Firstly, I'm assuming you have setup port tracking with "PORT bla bla
STATE=ESTABLISHED TRACK=ajp" or similar in analysis.cfg.  It might be
helpful to provide the relevant config section from there.

I suppose there are three likely points of failure in the process of
getting port data into the graphs.  The first one is where the port data is
received by Xymon and passed to the RRD parser xymond_rrd.  The second is
where the port lists are analysed to get the numbers.  The third is where
the numbers are added to the RRD file.

If your "ports" tests show "red" or "clear" then that would suggest the
first part is failing.  If there are problems with the second or third
parts, you may see useful messages logged in the rrd-status.log file.
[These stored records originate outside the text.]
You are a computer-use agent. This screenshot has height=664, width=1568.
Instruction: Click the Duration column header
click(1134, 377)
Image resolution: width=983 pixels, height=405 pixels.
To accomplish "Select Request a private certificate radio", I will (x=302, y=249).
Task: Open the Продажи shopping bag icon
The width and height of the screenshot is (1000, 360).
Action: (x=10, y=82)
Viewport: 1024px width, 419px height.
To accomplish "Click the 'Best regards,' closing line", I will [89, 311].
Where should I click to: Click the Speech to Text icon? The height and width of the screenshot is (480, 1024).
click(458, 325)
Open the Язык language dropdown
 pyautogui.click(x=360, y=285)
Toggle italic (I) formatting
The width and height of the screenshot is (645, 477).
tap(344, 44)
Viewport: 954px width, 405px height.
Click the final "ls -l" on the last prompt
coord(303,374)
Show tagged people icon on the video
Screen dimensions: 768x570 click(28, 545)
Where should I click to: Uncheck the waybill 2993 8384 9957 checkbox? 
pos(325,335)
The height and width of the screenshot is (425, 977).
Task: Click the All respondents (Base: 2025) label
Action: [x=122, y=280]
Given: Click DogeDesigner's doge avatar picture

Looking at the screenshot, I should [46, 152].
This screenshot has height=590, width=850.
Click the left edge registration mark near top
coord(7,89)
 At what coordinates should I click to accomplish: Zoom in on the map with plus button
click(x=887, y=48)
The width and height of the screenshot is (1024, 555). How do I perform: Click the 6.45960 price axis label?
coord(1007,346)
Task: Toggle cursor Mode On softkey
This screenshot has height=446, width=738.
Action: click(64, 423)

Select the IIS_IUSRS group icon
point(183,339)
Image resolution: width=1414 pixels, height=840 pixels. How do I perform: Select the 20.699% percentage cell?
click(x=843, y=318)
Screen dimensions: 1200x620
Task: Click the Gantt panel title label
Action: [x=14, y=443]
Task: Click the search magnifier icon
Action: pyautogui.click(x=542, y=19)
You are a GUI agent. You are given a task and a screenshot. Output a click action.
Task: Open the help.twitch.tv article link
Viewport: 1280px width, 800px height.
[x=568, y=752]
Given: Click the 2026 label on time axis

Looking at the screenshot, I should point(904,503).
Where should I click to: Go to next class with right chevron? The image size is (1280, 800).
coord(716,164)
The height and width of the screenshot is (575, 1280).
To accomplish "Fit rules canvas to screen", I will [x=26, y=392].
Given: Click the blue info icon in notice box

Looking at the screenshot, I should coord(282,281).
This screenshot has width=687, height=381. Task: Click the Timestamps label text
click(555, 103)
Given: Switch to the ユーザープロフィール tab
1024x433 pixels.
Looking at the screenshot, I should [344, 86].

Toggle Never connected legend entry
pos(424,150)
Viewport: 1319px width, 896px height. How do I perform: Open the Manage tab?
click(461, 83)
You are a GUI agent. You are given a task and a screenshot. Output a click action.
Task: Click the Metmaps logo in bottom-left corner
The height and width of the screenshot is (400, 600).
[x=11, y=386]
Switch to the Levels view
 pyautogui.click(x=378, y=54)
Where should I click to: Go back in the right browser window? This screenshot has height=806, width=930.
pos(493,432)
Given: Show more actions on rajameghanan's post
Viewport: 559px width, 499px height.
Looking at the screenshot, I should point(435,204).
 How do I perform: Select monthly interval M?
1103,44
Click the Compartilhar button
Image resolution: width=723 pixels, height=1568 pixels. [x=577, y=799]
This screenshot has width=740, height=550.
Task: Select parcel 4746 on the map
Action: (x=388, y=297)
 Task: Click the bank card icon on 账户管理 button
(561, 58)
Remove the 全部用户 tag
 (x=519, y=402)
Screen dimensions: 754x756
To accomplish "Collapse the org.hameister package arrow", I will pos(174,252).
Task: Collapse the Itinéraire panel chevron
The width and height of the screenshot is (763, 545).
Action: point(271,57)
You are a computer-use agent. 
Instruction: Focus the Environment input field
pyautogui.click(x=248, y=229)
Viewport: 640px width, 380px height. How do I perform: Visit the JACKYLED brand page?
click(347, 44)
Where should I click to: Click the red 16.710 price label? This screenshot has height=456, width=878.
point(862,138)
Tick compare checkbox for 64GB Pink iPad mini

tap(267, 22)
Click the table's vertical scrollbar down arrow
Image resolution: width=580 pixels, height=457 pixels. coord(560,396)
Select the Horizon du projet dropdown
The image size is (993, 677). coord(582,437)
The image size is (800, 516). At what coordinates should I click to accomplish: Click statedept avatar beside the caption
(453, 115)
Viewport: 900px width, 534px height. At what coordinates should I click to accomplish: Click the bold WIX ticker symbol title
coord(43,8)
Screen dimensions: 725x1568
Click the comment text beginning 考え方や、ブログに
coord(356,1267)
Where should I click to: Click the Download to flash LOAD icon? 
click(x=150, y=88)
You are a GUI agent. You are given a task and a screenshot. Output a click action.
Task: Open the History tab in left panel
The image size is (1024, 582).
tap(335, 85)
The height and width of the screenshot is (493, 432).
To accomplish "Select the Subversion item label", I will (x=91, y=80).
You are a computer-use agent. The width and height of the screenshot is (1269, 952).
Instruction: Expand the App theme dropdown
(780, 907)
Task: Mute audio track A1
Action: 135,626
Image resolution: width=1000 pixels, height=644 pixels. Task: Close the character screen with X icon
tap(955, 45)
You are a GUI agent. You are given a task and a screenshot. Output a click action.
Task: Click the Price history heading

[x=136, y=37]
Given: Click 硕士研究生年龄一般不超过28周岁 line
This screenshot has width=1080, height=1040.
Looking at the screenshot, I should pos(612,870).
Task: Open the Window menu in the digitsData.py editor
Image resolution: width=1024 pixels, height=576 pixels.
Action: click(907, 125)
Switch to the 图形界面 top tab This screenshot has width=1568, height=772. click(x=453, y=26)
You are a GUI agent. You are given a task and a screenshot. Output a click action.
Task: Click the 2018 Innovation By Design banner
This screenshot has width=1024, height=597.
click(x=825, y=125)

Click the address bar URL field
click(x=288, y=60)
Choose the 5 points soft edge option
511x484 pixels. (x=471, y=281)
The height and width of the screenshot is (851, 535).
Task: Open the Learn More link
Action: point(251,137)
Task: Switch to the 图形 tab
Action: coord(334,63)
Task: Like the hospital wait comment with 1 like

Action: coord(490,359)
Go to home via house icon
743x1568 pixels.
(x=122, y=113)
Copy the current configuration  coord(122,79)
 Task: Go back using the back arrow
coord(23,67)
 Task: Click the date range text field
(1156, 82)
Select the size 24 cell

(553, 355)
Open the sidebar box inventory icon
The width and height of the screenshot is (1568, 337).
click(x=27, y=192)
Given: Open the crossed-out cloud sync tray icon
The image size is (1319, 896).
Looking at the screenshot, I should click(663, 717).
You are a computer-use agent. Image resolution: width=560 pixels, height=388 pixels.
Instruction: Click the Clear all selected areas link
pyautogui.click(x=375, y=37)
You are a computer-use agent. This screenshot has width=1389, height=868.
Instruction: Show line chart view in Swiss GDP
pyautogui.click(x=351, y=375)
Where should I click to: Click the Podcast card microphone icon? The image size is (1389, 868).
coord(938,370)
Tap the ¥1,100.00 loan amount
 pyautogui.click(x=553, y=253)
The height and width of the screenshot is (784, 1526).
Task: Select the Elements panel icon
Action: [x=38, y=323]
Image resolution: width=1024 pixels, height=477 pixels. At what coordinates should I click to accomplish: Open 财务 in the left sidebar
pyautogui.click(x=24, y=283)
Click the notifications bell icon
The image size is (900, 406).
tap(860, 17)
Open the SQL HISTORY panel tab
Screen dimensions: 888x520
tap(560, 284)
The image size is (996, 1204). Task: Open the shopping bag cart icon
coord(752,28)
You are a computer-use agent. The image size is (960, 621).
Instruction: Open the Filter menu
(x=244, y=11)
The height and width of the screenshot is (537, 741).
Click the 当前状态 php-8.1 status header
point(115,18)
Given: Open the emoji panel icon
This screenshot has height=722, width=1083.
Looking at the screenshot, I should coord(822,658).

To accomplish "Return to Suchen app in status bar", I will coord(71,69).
You could check to see if the port lists are being sent to the xymond_rrd
process that handles status messages (and writes to the rrd-status.log
file).  If they are, then you'll know there's probably something amiss with
the RRD analysis or update systems.  Otherwise, if there are gaps in the
messages being sent to the status channel, then it indicates that the RRD
updating is probably fine.

You can take a feed of the port status messages coming out of the status
channel, so that you see everything that gets sent to xymond_rrd.  First
switch to the xymon user, and then run xymoncmd to setup your environment.
Then run a command such as the following:

$ xymond_channel --channel=status --filter='\|fremont\|ports\|' cat

This will only display status channel messages for the host "fremont" and
for the test name "ports". I'm using "cat" as the worker process, but you
can substitute this with a grep, awk or sed command to reduce screen output
as desired, or even write a script to parse the output.  If you only want
to know that a status message has been sent (and don't care about its
contents), you could replace "cat" with "grep '^@@'", but for a first pass,
"cat" works just fine.

You can extend this idea to see what xymond_rrd is doing when it receives
these messages, by running your own copy of xymond_rrd, with debugging
enabled.  Something like so:

$ mkdir /tmp/myrrd
$ xymond_channel --channel=status --filter='\|fremont\|ports\|' xymond_rrd
--rrddir=/tmp/myrrd/ --debug

This produces lots of output as xymond_rrd loads its configuration when it
receives the first message, but then the output rate drops off to a few
lines for each message.

Due to buffering of the RRD file updates, it's tricky to debug whether
xymond_rrd is sending updates to the RRD files.